Рукопись из Тибета (Ковалев) - страница 3

— Скорбим вместе с вами, — изобразил он на лице печаль. — Я из похоронного бюро «Ритуал». Полный спектр услуг для вашего безвременно усопшего.

— Витя! — позвала из холла дочь, — промокнув глаза платком. — Здесь по поводу папы!

— Ну? — возник рядом зять. — Чего надо?

Малый повторил, назвав прейскурант с ценами и выжидательно уставился на пару.

Витек, так звали зятя, — наморщил лоб, посчитал в уме и удивленно протянул, «однако!». — Да за такие бабки я похороню все ваше бюро! Свободен!

— Молодца! — умилился я, глядя на все с потолка. — Здорово отшил этого барыгу. И ведь, сколько требует, гад! Почти сто тысяч деревянных.

В течение получаса явились еще трое таких и последнего, самого упрямого зять спустил с лестницы.

Кстати, похороны в Москве, это что-то. Не успел гражданин помереть, как ритуальщики тут как тук. Не иначе флюиды. И если раньше переезду равнялся пожар, то теперь — похороны. Дешевле закопаться самому. Без посторонних.

Но в столице все строго по правилам. И расценкам. Иначе зароют как бомжа. Обкуренные госарбайтеры.

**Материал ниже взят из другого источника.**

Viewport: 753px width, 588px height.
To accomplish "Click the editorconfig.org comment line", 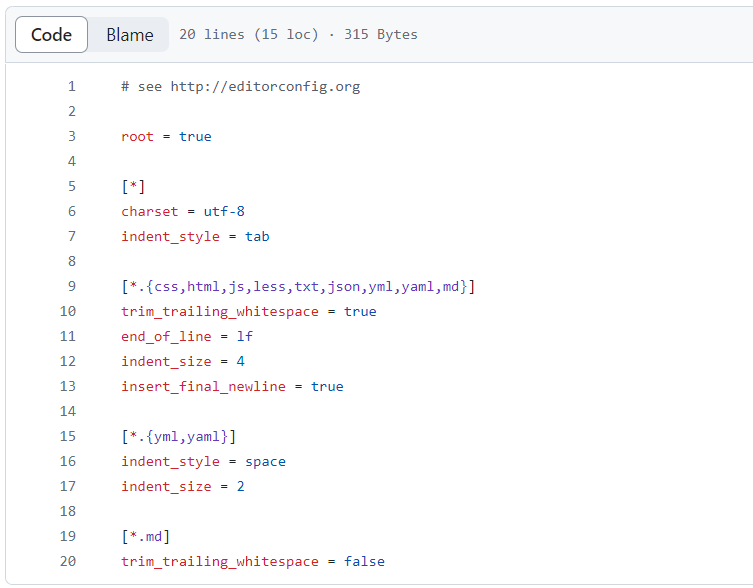I will coord(241,87).
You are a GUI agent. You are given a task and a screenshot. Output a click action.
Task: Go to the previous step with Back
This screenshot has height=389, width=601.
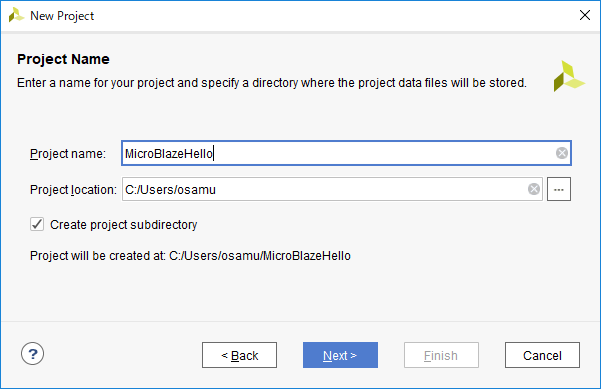point(240,355)
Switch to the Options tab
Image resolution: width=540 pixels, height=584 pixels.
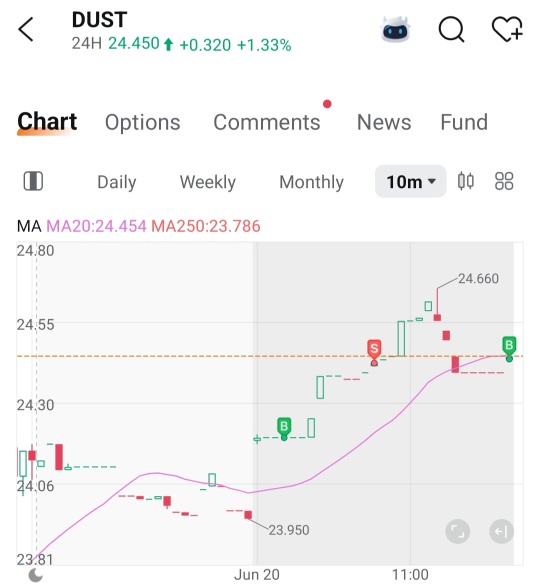coord(143,122)
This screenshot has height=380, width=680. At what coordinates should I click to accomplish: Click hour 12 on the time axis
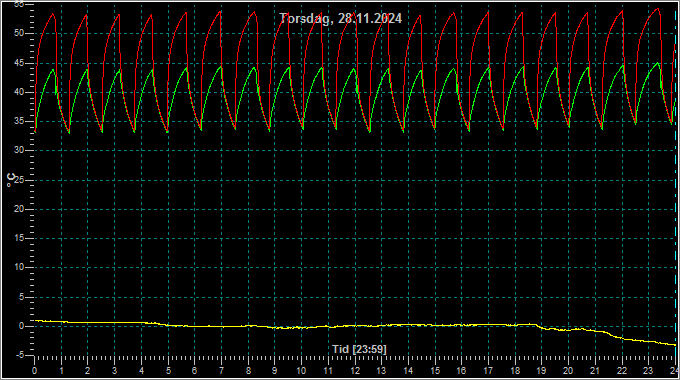(x=355, y=371)
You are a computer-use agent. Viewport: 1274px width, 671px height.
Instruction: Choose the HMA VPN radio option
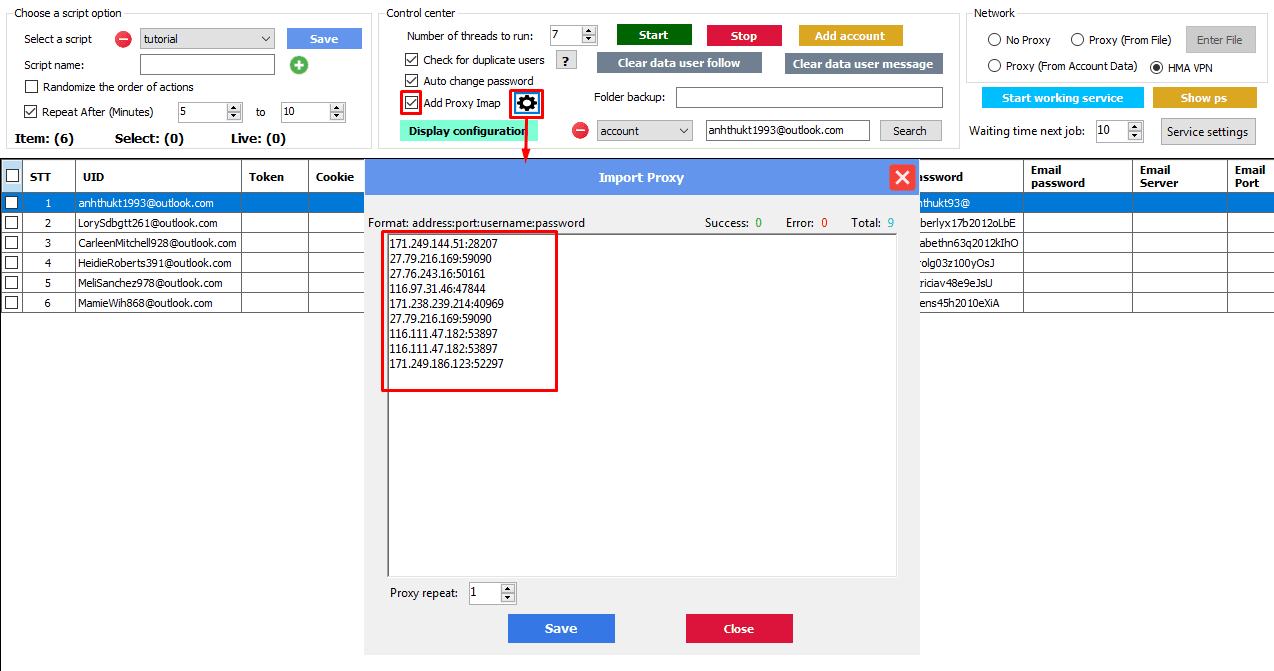[1157, 67]
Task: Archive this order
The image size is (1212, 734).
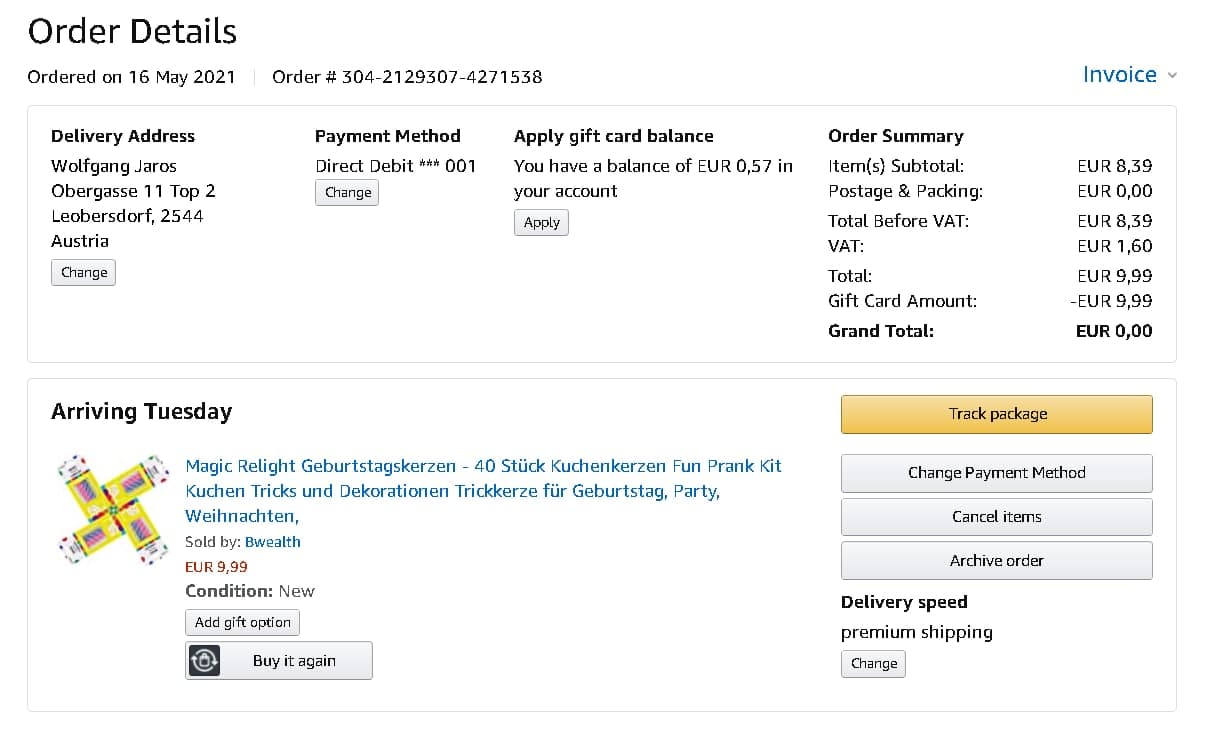Action: (996, 561)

— Только вот вам, — незримо изобразил я кукиш. Не на того напали. Хорониться не желаю. Лучше кремироваться. Назло капитализму с бизнесом. Это дело решенное.

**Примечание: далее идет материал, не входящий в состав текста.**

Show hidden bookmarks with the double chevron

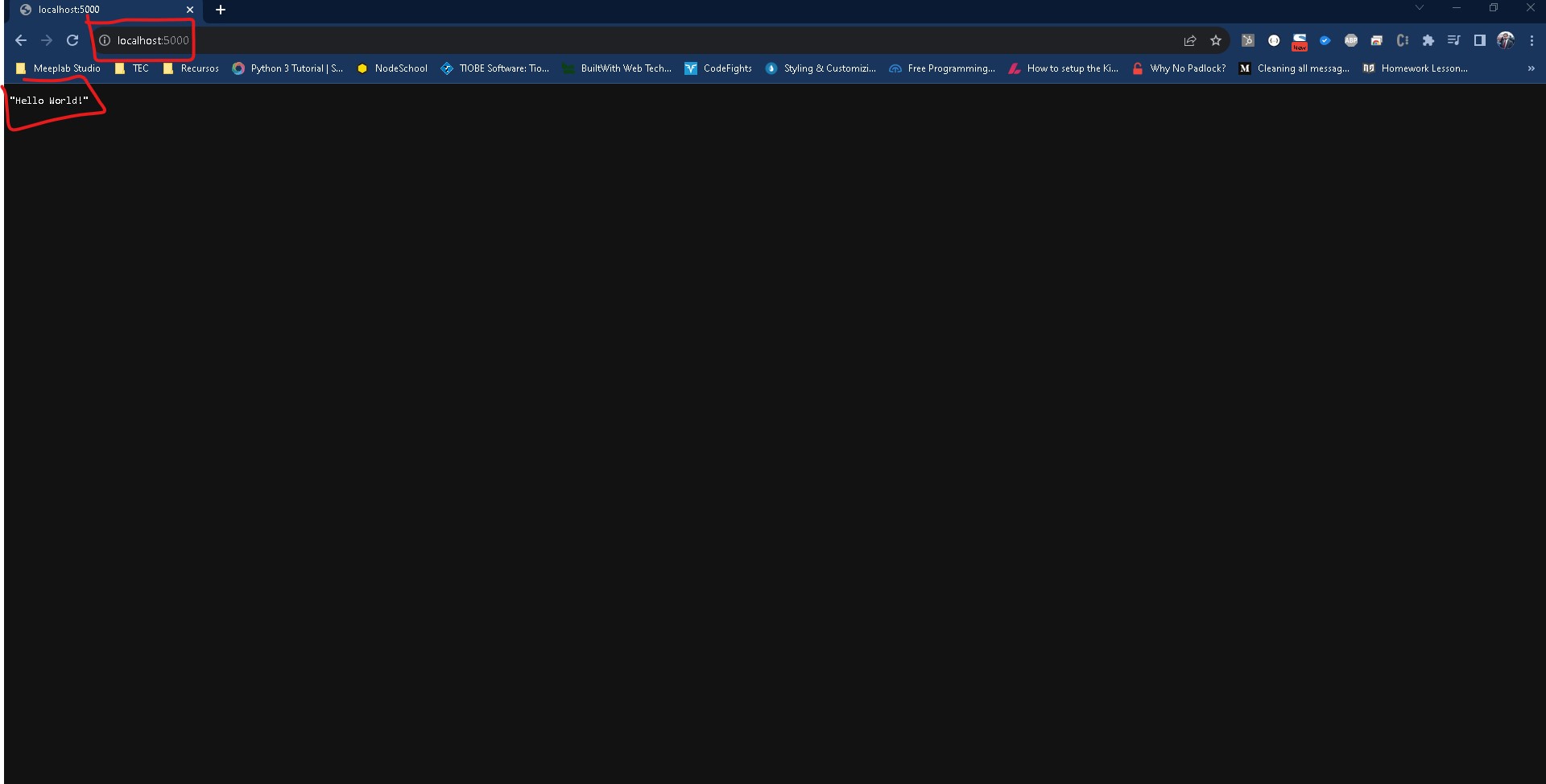point(1531,68)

Между тем, как говорят, процесс пошел. Переселение в мир иной началось.

Дочь стала обзванивать по мобильнику немногочисленную в Москве родню и нескольких пока еще живых приятелей из бывших чекистов, а потом зять брякнул по «домашнему» в соответствующий отдел Генпрокуратуры. Мол, помер ветеран двух сразу. Союзной и Российской. В которых учинил немало славных дел. Во имя, так сказать, и на благо.

За что полагается упокоение за казенный счет. По полной программе.

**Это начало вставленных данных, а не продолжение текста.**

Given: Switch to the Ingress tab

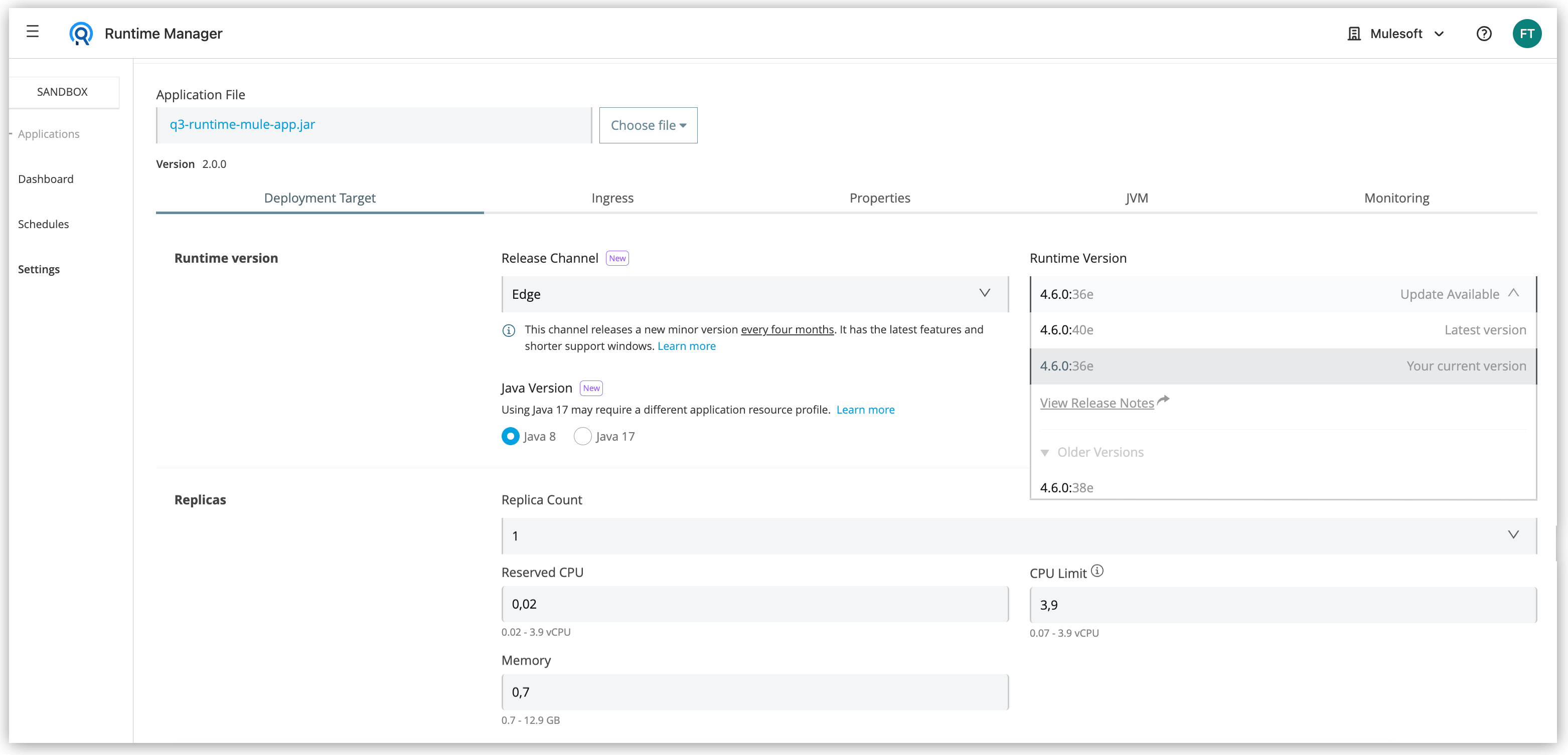Looking at the screenshot, I should pos(612,198).
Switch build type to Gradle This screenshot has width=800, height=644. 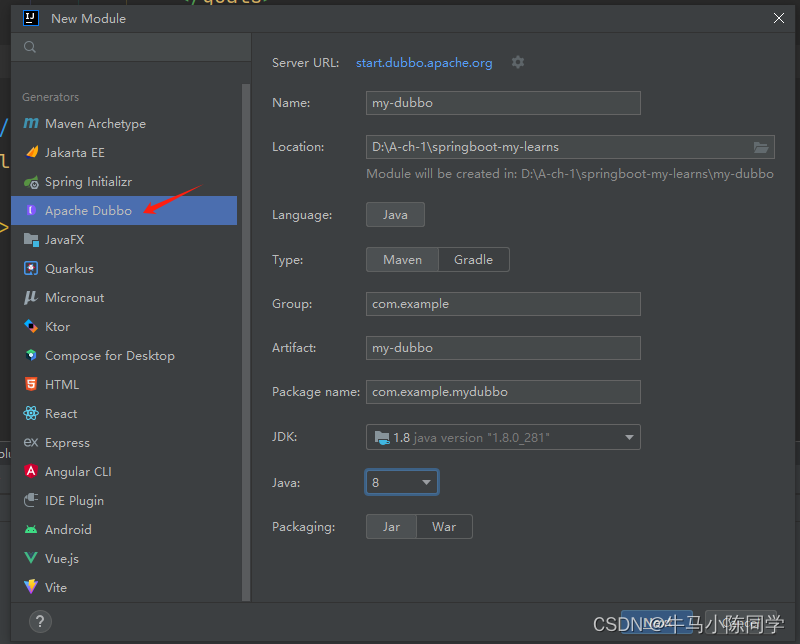473,259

Насколько я понял из разговора, на другом конце провода выразили соболезнование и нашли меня в списках, а потом огласили все, что полагалось усопшему по закону. Три похоронных венка, к ним автобус с катафалком, портрет в главном здании на Большой Дмитровке и три должностных оклада.

Далее Витек назвал уже согласованное с женой и тещей время с местом подачи транспорта, после чего умчался на своем «форде» в Николо-Архангельский крематорий, заказать сожжение тела.

К вечеру, облаченные в прокурорский мундир, мои останки с регалиями за службу, покоились в гробу на раздвижном столе в зале. Рядом, прислоненные к стене, пахли хвоей и лавандой несколько поминальных венков с лентами, на которых значилось: «От безутешных родных», «Прокуратуры РФ», «Ветеранов КГБ» и «Сватов Альберта с Ниной». Здесь же, на секретере теплилась свеча, а в смежной комнате по традиции бдила родня, вздыхая и тихо переговариваясь.